• [Exercise objective]: Tally how many lines in this material contain the word "Open", and reply only with the count.

====== Data for the task ======

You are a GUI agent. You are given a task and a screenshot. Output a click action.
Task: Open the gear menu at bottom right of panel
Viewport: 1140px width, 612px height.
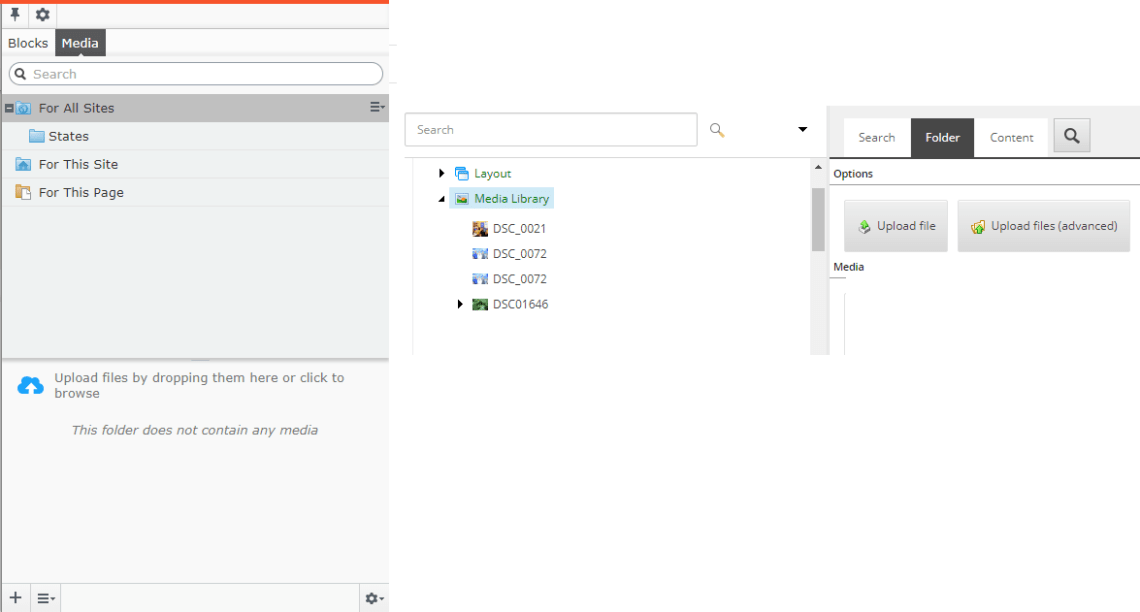[373, 597]
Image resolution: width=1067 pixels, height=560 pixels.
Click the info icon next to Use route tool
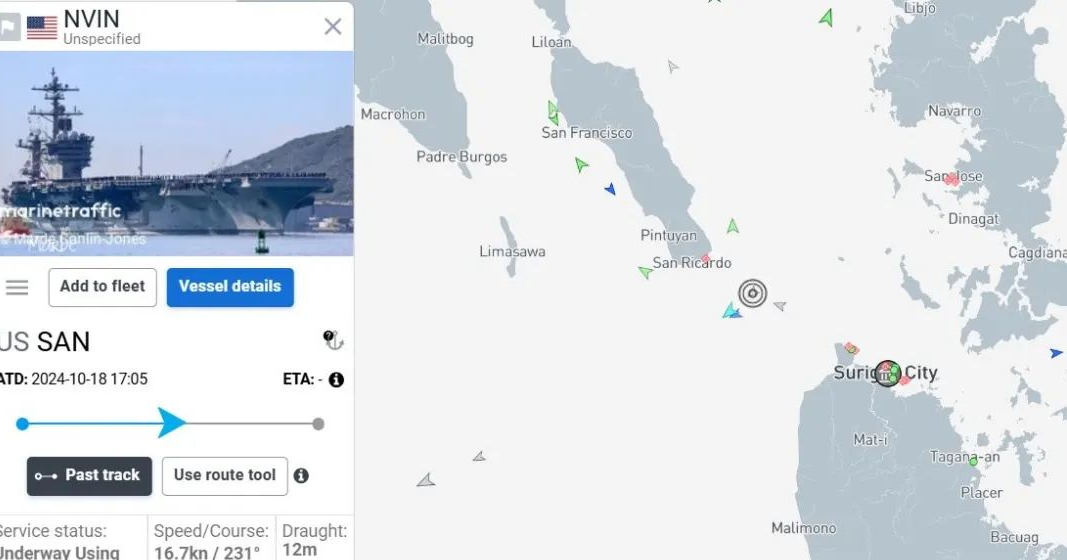301,476
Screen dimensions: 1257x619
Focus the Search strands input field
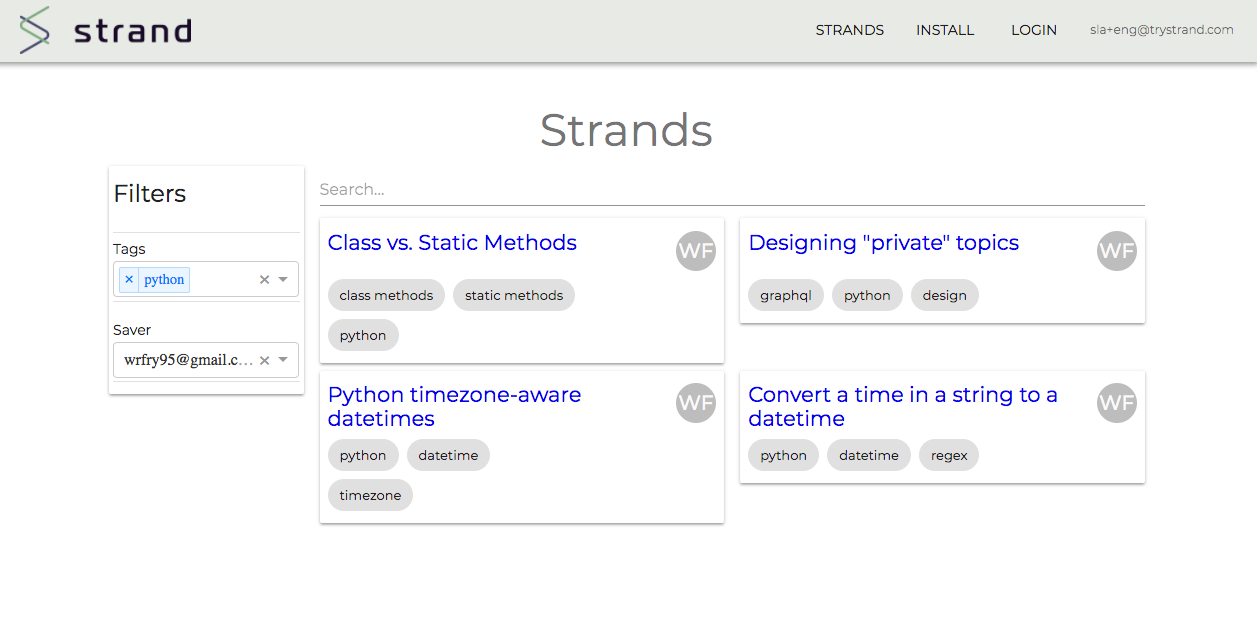[x=731, y=190]
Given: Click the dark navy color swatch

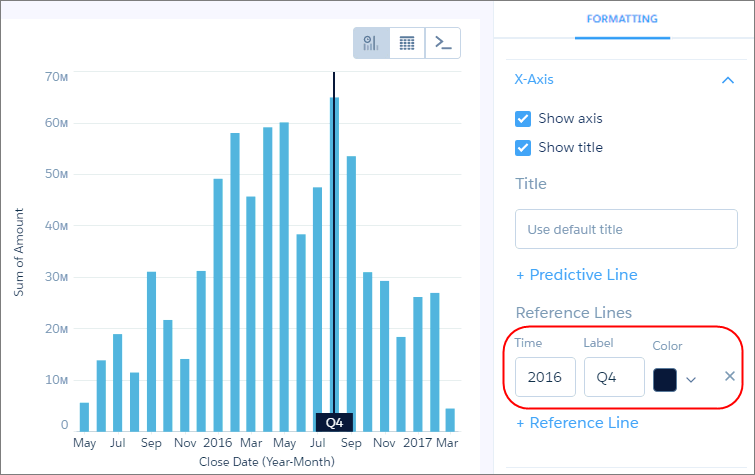Looking at the screenshot, I should (664, 379).
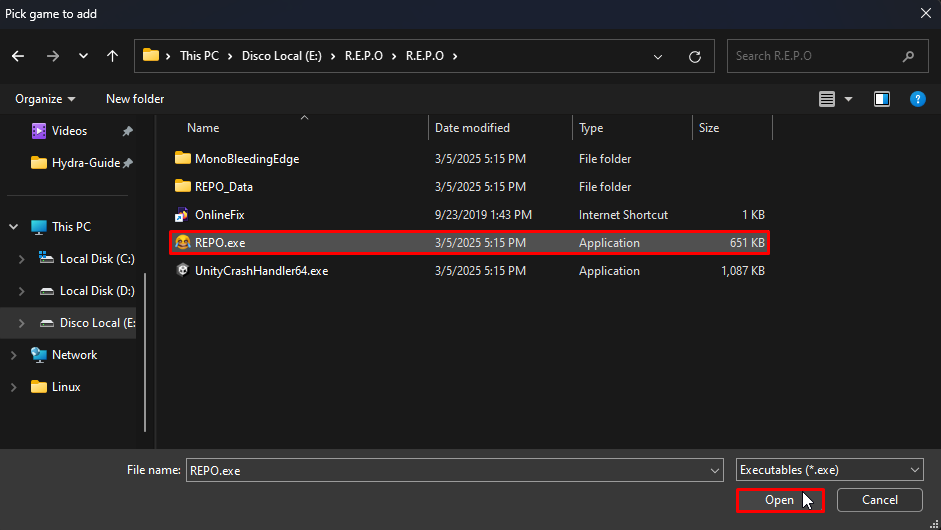Click the Search R.E.P.O input field
941x530 pixels.
coord(815,56)
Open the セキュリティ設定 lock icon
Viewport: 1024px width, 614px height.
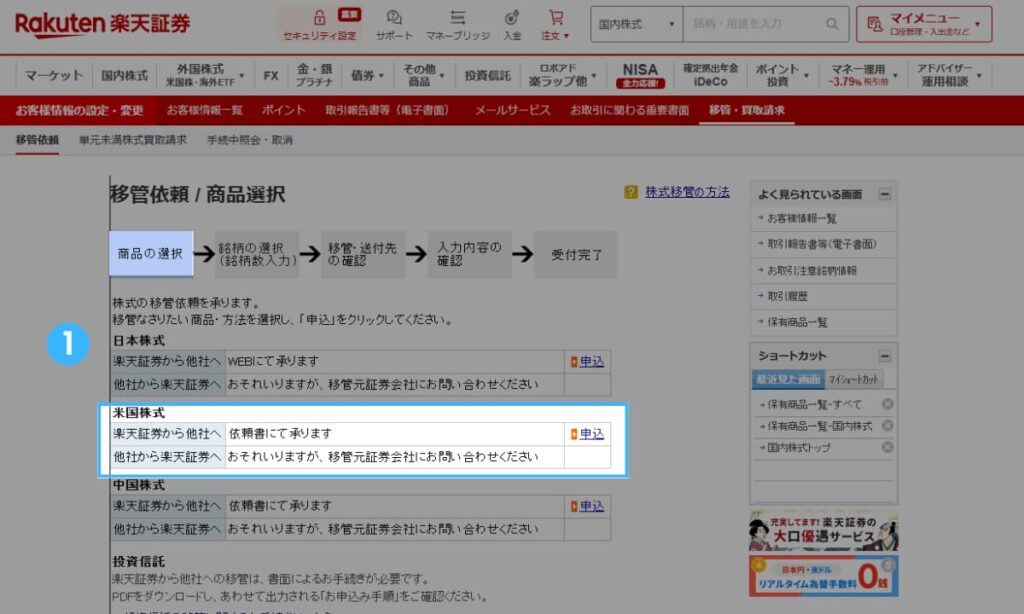click(318, 18)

======

• [Expected answer]: 2